*Task requirements*. Return the data below, unchanged.

======== Material provided ========

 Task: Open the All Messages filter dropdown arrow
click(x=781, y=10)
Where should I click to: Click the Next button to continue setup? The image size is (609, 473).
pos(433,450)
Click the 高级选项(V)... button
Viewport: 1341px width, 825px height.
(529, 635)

========

*Task output*.
 Task: Open the All Messages filter dropdown arrow
click(x=781, y=10)
Where should I click to: Click the Next button to continue setup? The image size is (609, 473).
pos(433,450)
Click the 高级选项(V)... button
Viewport: 1341px width, 825px height.
(529, 635)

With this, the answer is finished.